McCance-Katz understands with an insider’s clarity and detailed precision that SAMHSA has gone way off the rails. And she had the courage and integrity to call out an agency that was so clearly not doing its job.
Now, McCance-Katz will be empowered to correct the problems she previously described so well. She knows where all the skeletons are and how to open up the closets that hide them.
It is a disaster to the United States and to the world that Trump is “deconstructing” the Environmental Protection Agency. It is a blessing to people with drug problems and/or severe mental illness that he has appointed Dr. McCance-Katz to reconstruct the dysfunctional SAMHSA.

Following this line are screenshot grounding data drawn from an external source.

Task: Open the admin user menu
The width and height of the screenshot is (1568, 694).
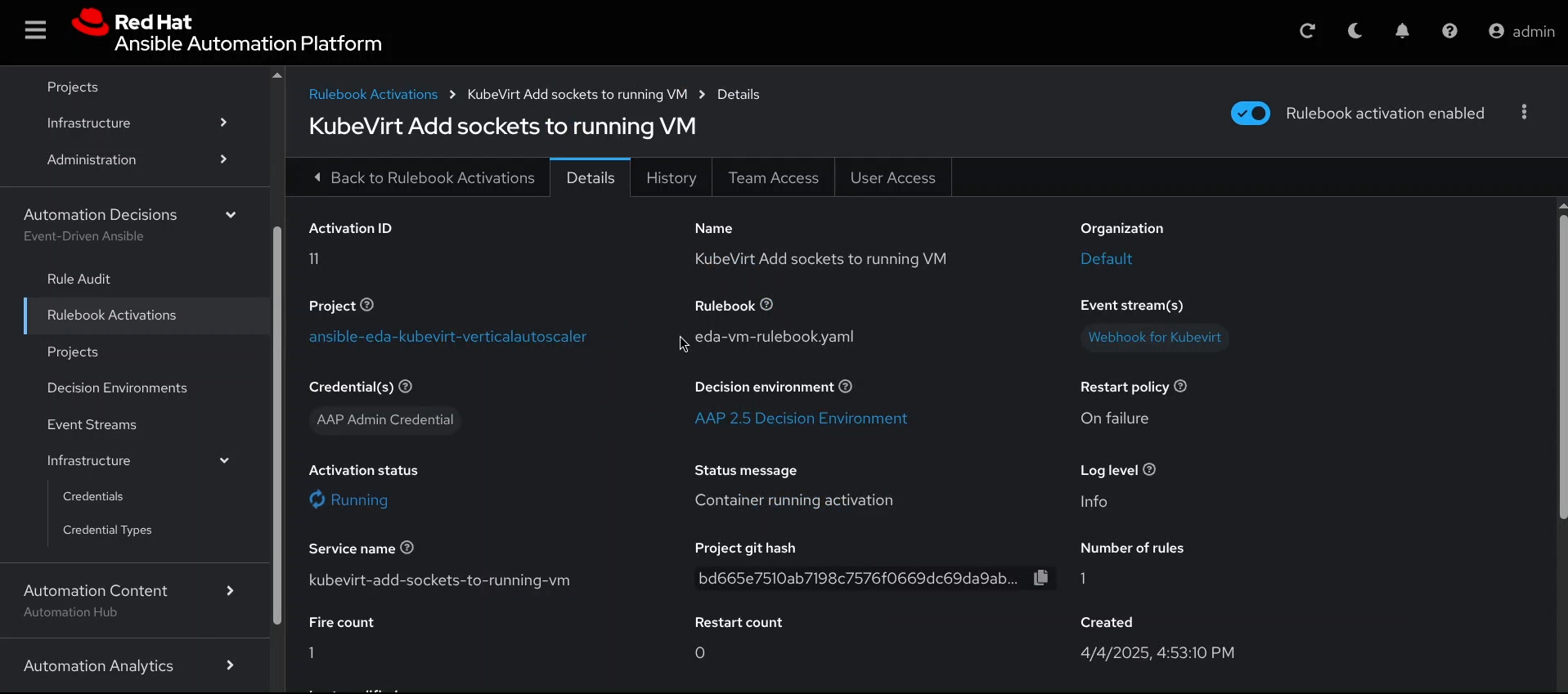Action: (x=1521, y=31)
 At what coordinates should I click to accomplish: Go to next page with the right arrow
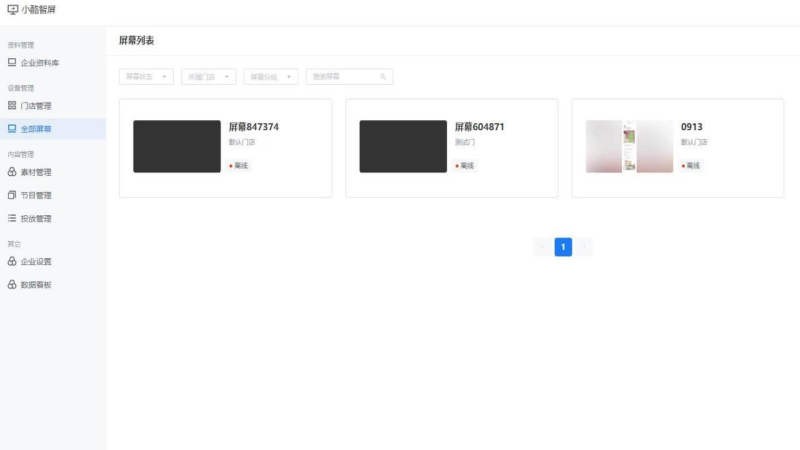pyautogui.click(x=585, y=247)
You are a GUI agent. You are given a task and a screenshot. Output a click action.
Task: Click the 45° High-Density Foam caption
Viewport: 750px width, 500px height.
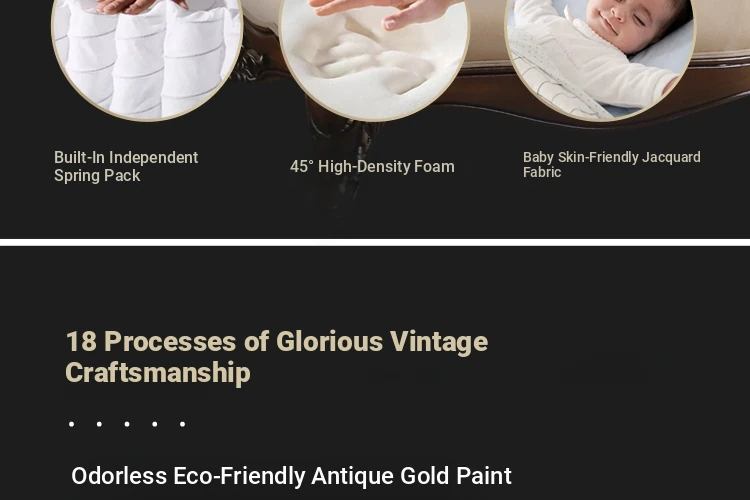point(372,167)
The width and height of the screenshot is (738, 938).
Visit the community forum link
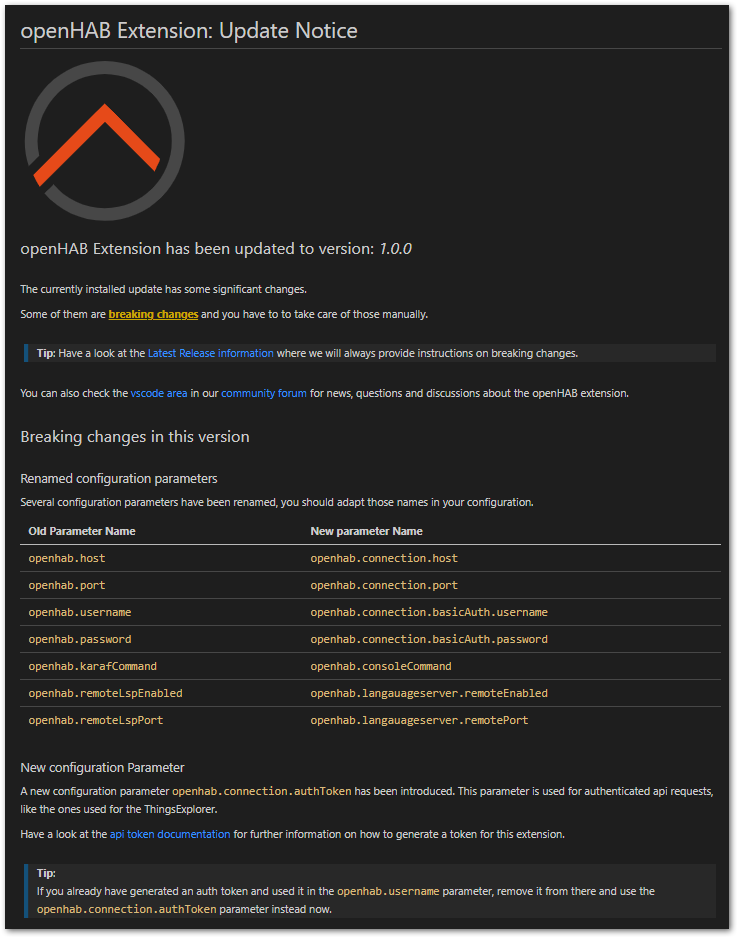coord(264,393)
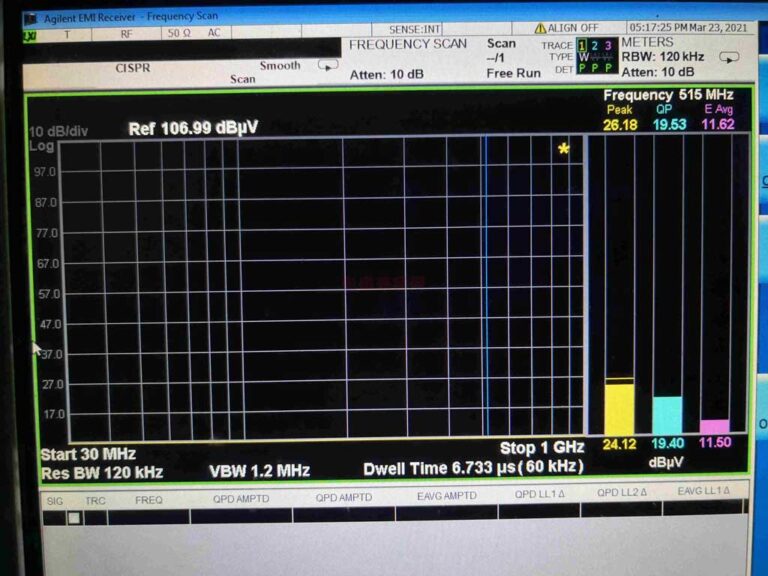This screenshot has width=768, height=576.
Task: Click the yellow Peak meter bar
Action: click(x=619, y=408)
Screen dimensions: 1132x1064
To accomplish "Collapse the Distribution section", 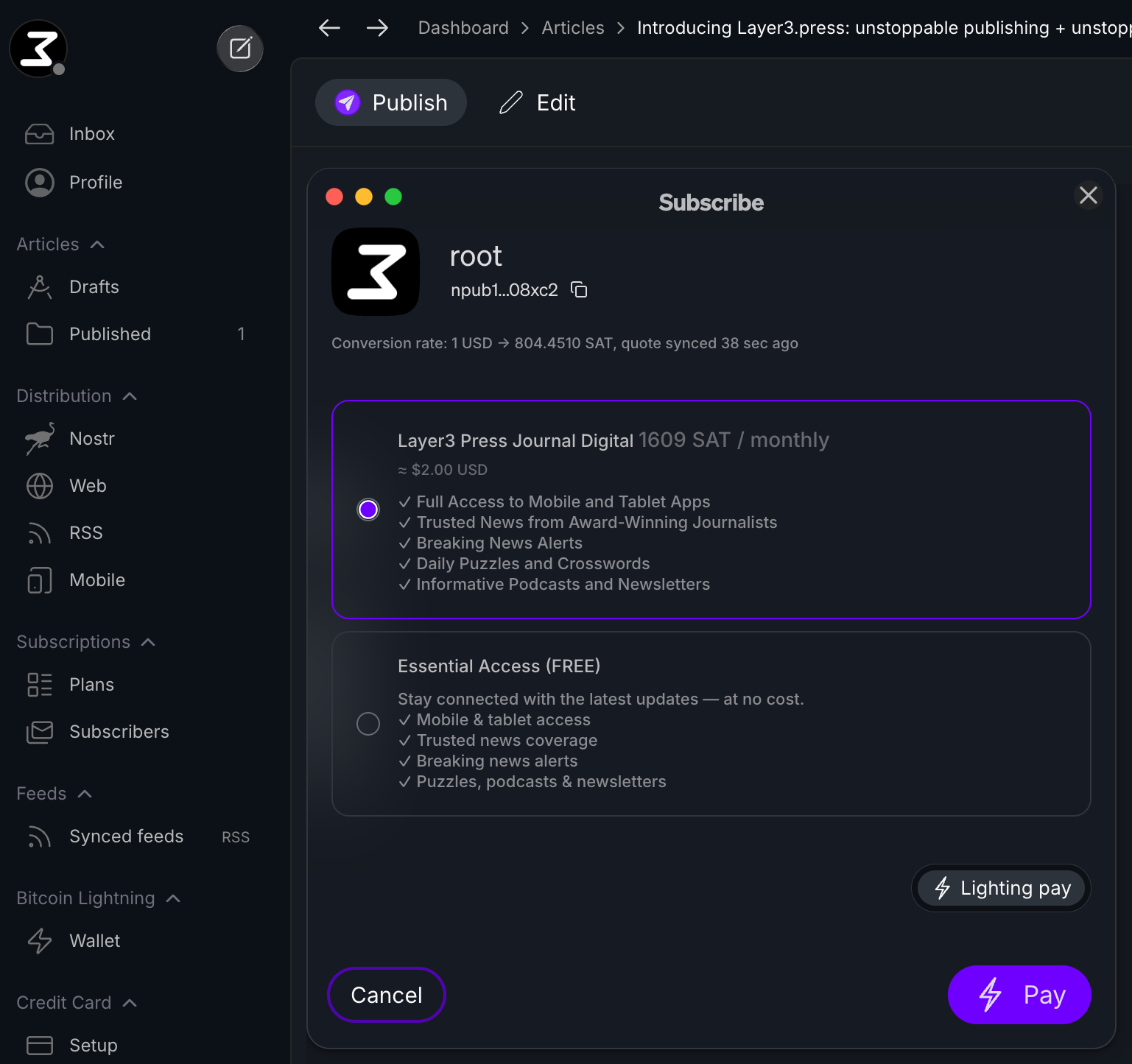I will [130, 396].
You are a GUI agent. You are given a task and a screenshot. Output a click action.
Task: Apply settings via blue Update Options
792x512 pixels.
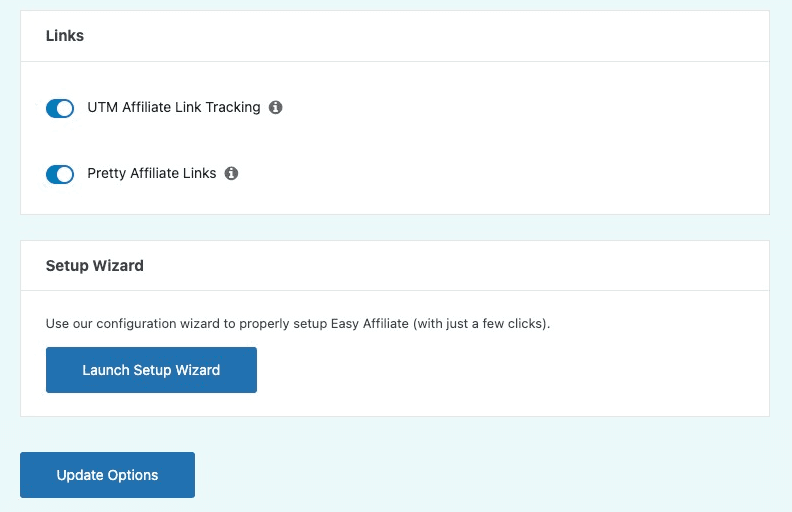[108, 475]
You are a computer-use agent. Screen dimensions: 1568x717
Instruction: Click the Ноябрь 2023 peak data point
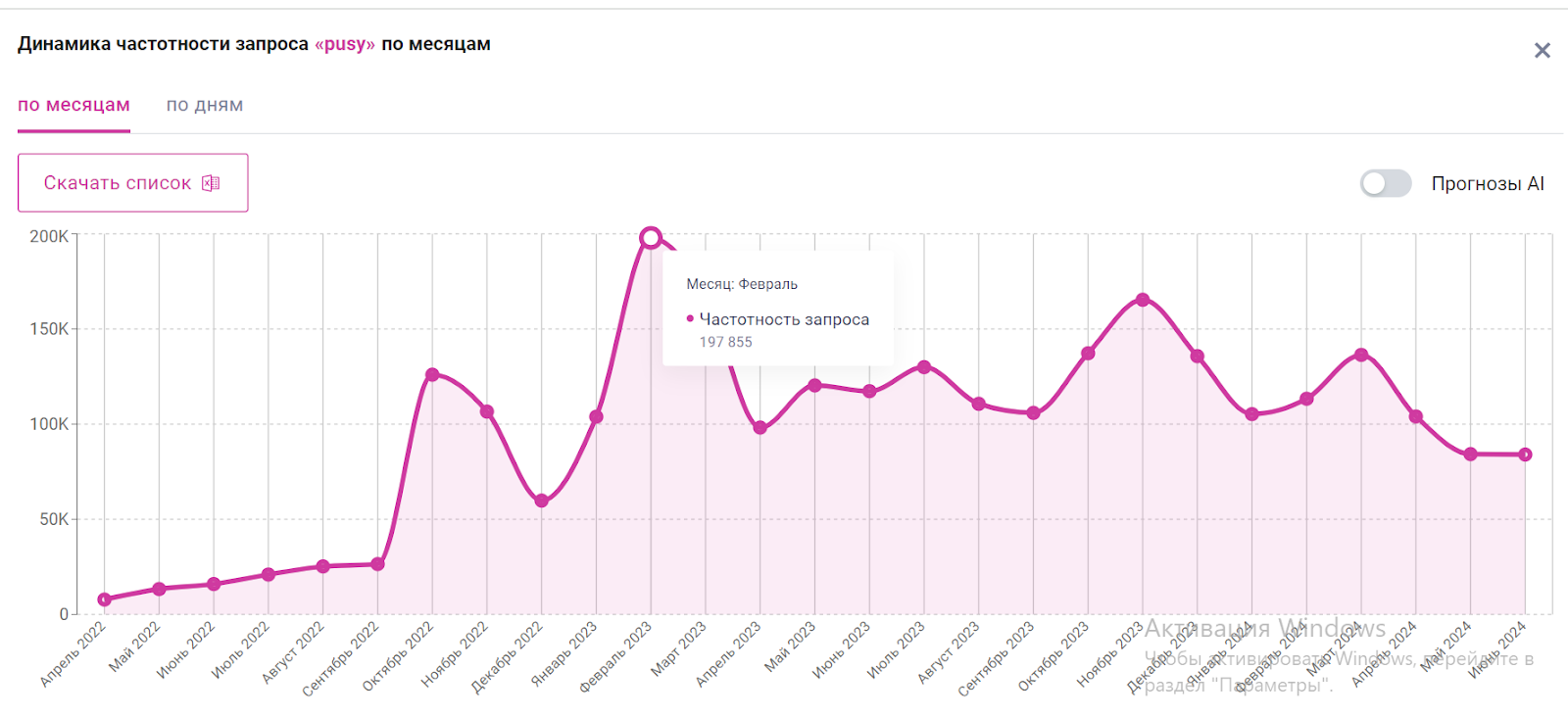1143,300
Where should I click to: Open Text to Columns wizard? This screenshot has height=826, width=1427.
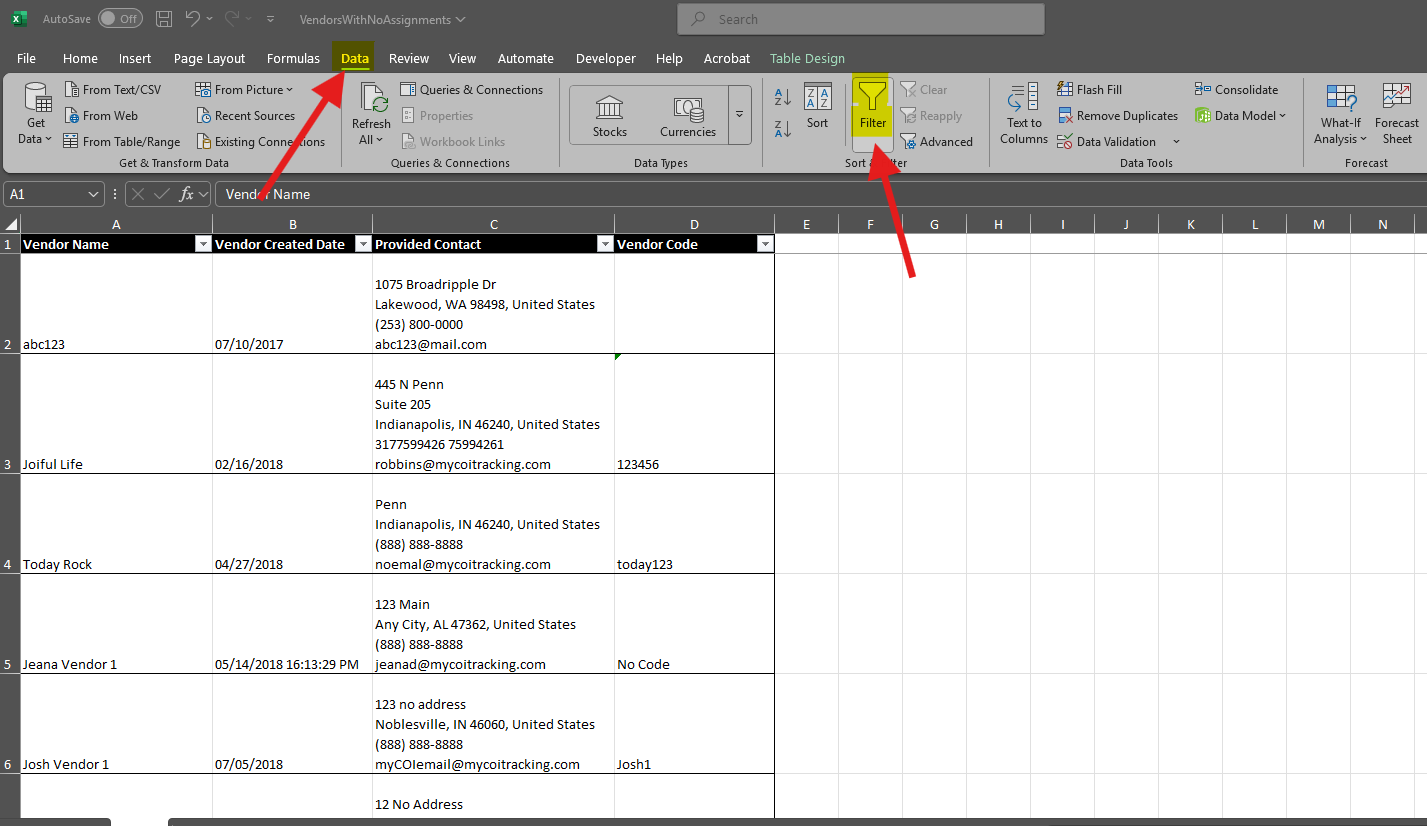pos(1023,114)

McCance-Katz is a Perfect Fit
McCance-Katz has held a series of clinical, research and administrative positions that prepare her superbly for her new national leadership role.
She has been on faculty at Yale, Albert Einstein, and the University of California San Francisco and has been medical director for alcohol and drug programs in both California and Rhode Island.
Dr. McCance-Katz is one of the country’s leading experts in opioid addiction – just at a time when the opioid epidemic is hitting it’s deadly peak.-Allen Frances
Dr. McCance-Katz is an accomplished scientist, clinician, educator, and administrator. She has worked internationally and with the World Health Organization to develop guidelines on best practices on a wide variety of issues related to treating substance abuse. And she is past president of the American Academy of Addiction Psychiatry.
To make the fit even more perfect, Dr. McCance-Katz is one of the country’s leading experts in opioid addiction – just at a time when the opioid epidemic is hitting it’s deadly peak.
Curing SAMHSA is no easy task. There will certainly be lots of opposition and complaint from seemingly worthwhile programs that will be defunded as the SAMHSA mission is redirected to the severely ill. But resources are scarce and must be expended only for those programs that will most help those most in need. Dr. McCance-Katz has a rare opportunity to make a real difference in the lives of millions of our most neglected citizens.
Best of luck to her in a very tough, but crucial, job.